Flinders Petrie identified the site with Beit Pelet in the territory of the Tribe of Judah. William F. Albright identified the site with Sharuhen, which appears in Egyptian and Biblical sources. N. Na'aman proposed identifying the site
with Biblical Shur. E. A. Knauf and H. M. Niemann locate Ziklag at the site.

==History==

===Middle Bronze Age===
The site was lightly occupied beginning in the Middle Bronze Age IIB-IIC/III (c. 1600 BC). The town had fortifications, a city gate, and a moat and is generally identified as a Hyksos settlement.

===Late Bronze Age===
====18th Dynasty====
Starting around 1550 BC many of the numerous city-states of southern Canaan came under direct Egyptian control or became vassal states.

====19th Dynasty====
During the 19th dynasty, the area was under direct control of Seti I (1294–1279 BC), Ramesses II (1279–1213 BC), Merneptah (1213–1203 BC). It is believed that the site of Tell el-Far’ah (South) became an Egyptian administrative center and garrison during this time. A large, 600 square meter, monumental building was constructed (called the "Governor’s Residency" by Petrie). It was built of mud bricks on a baked brick foundation using Egyptian methods. Egyptian finds included pottery, scarabs, amulets, and two bowls with Egyptian hieratic inscriptions (related to tax collection). There is scholarly debate of whether Egyptians were living at the site or "Egyptian inspired" locals. Seti II is the last Pharaoh mentioned by finds at the site, before the site was destroyed.

===Iron Age===
====Philistine period====
The Petrie excavation found a large number of tombs and graves with pottery having a close connection with Mycenae Greek which Petrie termed "Philistine", a designation which has been maintained. These remains lie above a destruction layer which contained a jar shard with the mark of Egyptian pharaoh Seti II (c. 1203 BC to 1197 BC) which sets a "no earlier than" date for the "Philistine" finds.

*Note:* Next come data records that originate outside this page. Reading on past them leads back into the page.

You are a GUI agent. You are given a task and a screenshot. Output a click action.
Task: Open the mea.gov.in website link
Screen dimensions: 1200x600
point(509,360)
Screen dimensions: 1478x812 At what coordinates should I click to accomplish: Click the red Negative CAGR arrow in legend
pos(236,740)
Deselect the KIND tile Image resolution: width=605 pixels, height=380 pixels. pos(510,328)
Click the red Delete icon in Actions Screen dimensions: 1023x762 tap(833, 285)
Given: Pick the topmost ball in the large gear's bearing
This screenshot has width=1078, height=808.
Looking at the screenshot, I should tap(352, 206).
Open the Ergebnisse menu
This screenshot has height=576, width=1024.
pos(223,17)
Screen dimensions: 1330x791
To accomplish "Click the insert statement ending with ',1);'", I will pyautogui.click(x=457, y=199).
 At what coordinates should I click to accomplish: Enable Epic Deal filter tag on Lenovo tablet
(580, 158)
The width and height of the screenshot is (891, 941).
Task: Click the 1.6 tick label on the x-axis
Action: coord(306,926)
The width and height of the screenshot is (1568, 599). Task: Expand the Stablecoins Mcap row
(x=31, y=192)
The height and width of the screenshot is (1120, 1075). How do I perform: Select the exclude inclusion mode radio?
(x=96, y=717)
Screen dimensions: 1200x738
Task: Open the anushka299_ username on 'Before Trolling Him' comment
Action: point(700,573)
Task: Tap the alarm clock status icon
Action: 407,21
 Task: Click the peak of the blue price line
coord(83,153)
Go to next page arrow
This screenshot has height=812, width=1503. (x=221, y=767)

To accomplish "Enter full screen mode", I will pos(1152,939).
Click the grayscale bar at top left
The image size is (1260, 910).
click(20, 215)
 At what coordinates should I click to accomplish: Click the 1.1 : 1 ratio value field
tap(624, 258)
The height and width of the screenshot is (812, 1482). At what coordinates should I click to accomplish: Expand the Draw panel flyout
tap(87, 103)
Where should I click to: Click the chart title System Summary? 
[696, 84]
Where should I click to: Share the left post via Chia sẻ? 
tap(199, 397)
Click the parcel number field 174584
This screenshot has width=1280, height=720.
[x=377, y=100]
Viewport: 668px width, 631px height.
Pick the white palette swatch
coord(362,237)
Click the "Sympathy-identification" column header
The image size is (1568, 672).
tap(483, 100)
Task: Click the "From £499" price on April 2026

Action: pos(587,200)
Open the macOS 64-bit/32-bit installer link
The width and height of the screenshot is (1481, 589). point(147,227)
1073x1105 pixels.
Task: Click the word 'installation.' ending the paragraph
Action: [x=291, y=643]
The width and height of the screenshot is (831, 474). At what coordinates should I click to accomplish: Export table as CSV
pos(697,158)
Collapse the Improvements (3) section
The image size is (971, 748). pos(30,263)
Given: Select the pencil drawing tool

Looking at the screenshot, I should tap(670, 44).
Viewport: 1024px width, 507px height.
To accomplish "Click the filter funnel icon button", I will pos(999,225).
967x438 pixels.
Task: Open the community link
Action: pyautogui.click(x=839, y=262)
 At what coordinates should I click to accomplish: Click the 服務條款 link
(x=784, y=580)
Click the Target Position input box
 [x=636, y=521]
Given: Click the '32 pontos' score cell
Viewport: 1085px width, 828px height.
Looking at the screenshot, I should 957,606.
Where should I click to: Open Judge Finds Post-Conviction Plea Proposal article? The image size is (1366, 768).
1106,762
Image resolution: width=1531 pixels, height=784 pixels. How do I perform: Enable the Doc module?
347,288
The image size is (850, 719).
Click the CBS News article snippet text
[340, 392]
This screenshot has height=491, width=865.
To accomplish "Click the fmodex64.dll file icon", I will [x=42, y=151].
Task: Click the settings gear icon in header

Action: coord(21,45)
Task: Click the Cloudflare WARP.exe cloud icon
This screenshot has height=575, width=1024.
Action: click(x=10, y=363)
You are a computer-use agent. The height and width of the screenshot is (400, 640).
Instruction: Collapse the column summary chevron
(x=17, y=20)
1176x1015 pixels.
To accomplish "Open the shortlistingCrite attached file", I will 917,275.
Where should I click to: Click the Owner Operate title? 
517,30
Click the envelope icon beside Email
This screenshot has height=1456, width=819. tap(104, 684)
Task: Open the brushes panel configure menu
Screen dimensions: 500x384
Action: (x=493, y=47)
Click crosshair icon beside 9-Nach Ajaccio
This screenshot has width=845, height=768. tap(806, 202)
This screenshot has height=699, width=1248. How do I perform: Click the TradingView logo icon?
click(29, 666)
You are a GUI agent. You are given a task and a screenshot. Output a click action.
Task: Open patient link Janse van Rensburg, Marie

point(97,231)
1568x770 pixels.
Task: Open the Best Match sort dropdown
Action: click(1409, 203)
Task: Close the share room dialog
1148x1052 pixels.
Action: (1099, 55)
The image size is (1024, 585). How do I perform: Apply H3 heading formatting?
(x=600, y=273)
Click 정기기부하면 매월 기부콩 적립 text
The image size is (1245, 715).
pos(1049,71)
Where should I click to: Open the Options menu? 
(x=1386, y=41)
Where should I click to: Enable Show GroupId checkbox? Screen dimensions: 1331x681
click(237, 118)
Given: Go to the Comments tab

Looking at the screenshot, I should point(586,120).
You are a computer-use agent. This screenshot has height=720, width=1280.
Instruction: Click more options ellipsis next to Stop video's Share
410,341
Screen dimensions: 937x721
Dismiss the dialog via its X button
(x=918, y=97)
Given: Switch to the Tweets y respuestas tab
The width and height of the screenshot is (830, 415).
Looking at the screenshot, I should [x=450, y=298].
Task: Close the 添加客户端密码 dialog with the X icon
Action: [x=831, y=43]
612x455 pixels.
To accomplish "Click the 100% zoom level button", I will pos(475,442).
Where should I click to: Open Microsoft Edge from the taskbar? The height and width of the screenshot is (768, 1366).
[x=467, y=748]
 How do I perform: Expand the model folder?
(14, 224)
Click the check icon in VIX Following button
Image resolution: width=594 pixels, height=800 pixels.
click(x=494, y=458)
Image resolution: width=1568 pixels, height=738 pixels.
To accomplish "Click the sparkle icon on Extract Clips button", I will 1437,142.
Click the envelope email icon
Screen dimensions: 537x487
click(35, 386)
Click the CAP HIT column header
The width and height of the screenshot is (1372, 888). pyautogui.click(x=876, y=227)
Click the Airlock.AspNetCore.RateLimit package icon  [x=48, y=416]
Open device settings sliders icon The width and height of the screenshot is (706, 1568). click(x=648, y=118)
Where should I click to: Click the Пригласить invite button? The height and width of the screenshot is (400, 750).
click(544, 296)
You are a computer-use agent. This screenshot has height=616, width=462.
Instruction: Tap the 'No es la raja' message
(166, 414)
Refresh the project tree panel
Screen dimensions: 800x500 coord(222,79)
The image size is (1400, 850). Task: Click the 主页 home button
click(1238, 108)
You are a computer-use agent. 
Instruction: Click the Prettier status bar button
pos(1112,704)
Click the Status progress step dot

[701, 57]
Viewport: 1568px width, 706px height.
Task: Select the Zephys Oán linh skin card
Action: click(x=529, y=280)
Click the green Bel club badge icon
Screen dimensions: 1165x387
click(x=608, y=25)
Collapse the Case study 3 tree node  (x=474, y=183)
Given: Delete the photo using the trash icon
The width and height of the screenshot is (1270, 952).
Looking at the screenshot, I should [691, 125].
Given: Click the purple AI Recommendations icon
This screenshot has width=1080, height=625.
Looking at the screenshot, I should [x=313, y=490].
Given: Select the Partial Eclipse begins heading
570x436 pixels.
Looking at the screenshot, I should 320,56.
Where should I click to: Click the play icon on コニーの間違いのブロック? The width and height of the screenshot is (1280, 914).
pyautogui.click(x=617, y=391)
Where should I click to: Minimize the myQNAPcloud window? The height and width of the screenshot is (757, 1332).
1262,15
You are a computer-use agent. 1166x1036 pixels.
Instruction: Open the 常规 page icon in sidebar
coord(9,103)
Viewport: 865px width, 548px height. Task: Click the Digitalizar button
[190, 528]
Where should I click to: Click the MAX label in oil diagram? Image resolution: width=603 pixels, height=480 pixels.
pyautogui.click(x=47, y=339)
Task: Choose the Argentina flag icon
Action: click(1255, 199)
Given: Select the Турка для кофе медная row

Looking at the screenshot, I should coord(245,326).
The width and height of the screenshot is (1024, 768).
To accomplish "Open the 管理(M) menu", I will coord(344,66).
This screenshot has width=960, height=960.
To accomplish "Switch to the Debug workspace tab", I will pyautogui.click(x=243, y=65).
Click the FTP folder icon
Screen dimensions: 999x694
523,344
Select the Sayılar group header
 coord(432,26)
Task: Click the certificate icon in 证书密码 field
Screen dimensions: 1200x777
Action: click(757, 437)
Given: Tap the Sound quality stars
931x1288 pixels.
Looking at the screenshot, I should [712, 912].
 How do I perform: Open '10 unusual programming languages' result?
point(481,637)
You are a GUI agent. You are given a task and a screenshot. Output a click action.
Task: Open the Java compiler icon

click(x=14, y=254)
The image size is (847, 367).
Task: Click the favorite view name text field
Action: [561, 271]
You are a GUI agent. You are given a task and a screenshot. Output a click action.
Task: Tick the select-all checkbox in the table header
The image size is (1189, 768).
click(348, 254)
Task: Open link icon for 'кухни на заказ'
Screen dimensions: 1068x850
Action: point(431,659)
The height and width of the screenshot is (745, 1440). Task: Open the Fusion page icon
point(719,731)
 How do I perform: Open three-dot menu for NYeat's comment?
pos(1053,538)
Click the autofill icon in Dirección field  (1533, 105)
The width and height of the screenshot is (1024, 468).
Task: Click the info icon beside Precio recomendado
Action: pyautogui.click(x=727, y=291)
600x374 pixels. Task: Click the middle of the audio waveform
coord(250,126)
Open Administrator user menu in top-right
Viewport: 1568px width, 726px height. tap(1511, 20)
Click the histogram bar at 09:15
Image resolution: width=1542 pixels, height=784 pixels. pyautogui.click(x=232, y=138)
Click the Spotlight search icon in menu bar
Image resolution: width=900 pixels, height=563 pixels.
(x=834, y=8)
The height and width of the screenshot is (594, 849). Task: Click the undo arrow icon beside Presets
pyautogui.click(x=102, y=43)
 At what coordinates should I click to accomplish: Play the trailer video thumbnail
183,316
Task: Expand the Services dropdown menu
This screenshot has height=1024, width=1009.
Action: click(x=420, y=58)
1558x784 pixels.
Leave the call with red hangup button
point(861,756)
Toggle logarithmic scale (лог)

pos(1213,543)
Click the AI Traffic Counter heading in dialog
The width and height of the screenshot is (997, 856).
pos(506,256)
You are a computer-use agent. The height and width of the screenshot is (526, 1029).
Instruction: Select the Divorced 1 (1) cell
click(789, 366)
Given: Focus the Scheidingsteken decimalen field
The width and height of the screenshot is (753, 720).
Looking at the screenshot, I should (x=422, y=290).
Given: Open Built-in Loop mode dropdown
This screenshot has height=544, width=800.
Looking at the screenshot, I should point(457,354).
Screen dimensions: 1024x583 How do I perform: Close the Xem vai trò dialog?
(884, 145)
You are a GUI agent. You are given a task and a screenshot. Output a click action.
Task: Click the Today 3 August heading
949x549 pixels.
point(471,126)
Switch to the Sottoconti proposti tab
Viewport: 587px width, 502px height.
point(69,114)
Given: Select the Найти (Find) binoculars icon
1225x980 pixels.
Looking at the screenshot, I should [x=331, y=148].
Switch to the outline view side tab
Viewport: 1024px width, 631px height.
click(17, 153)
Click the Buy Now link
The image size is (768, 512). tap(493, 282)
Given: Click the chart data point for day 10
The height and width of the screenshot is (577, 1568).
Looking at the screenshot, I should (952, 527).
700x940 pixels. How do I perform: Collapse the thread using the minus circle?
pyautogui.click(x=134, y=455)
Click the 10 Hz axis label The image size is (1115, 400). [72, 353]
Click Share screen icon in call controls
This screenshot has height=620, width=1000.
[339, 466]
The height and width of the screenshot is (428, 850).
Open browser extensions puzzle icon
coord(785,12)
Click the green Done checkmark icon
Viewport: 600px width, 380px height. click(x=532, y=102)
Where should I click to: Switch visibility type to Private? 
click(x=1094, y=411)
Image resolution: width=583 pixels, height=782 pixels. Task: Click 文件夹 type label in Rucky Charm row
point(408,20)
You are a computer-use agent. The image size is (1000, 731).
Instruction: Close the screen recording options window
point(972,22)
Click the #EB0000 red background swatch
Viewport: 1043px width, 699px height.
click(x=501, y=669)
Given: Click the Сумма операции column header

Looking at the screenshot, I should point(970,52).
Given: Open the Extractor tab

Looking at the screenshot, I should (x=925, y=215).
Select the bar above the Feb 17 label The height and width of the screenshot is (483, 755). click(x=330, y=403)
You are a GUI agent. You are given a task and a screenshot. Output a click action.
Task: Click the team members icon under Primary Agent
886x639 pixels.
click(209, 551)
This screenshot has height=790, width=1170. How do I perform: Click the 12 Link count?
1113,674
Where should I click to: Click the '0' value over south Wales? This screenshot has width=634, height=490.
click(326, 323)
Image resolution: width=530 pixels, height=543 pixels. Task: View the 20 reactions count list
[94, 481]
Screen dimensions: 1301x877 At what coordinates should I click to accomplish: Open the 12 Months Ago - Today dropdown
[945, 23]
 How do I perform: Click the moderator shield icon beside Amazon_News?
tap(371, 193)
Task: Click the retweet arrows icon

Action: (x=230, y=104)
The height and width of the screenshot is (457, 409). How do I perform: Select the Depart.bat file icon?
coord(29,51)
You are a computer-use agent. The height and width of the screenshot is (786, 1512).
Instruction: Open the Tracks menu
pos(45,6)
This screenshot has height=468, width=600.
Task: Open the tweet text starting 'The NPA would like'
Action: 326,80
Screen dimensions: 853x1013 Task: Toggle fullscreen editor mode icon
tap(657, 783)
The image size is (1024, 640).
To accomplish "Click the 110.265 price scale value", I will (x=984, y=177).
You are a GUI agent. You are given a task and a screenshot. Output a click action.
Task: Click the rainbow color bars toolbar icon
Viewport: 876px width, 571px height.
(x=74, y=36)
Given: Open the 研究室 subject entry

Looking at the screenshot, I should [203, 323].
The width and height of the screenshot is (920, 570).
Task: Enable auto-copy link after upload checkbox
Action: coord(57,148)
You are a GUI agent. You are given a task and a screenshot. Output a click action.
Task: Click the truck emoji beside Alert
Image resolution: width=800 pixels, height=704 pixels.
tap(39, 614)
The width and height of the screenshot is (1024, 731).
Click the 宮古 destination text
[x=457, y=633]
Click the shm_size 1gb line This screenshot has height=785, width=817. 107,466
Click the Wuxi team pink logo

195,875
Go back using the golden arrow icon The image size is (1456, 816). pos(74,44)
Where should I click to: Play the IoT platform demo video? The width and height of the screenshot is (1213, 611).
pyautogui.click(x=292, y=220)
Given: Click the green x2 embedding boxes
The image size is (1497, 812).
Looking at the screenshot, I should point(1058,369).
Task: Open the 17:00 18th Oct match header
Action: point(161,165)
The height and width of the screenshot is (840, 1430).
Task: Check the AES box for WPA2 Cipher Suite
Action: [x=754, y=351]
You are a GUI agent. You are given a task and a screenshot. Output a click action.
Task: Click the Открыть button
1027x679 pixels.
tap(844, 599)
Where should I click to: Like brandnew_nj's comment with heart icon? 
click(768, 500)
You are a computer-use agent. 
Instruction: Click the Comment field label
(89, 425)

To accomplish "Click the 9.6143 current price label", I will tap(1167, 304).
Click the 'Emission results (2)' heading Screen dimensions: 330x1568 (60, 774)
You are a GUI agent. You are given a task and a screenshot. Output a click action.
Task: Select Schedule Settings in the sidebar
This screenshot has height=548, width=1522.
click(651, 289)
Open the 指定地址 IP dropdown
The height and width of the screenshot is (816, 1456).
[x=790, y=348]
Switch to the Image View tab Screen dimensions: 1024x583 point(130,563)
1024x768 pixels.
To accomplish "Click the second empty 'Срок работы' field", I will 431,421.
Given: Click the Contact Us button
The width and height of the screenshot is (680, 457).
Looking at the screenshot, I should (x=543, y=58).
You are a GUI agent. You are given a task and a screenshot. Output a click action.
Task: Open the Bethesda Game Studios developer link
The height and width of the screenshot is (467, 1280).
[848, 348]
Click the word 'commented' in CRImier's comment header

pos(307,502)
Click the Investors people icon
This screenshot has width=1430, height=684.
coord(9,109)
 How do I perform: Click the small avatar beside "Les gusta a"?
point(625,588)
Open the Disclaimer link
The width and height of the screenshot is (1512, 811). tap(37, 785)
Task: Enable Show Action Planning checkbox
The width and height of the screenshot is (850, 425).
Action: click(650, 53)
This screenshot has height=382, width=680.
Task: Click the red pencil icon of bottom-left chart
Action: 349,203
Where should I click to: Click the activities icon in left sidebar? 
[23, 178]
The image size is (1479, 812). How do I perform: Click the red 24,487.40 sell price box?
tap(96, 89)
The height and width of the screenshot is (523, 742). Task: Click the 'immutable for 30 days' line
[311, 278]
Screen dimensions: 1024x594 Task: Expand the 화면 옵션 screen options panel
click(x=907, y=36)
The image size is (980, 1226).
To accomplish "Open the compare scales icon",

In Iron I, the fauna of Tell el-Far’ah South was different than that of the Philistine sites, notwithstanding the fact that the material culture was strongly influenced by the Philistine culture.

In Area 1:
- Stratum 1-8b (Iron IB) pottery compared with Philistines and Arad.
- Stratum 1-8a (Iron IIA1) pottery has a distinct regional and local style.
- Stratum 1-7 (Iron IIA2) pottery compared with Philistines and Lachish.
- Stratum 1-6 (Iron IIA3, 800/790 BCE)
- Stratum 1-5 (Iron IIB)

===Classical Age===
After a possible break in Neo-Babylonian times the site was lightly occupied in Persian and Hellenistic periods, with somewhat greater activity in the Roman period. Several ostraca were discovered in Tell el-Far'ah during Sir Flinders Petrie's excavations there. One, dated to 300 BCE, recorded a payment to "Shebi the Arab" (ls̆by 'arby), a name that also appears in Safaitic and Nabatean Aramaic inscriptions from other sites in the region.

=== Ottoman period ===
During the Ottoman period, the area was inhabited by the Bedouin tribe of 'Arab al-Jubarat (عرب الجبارات).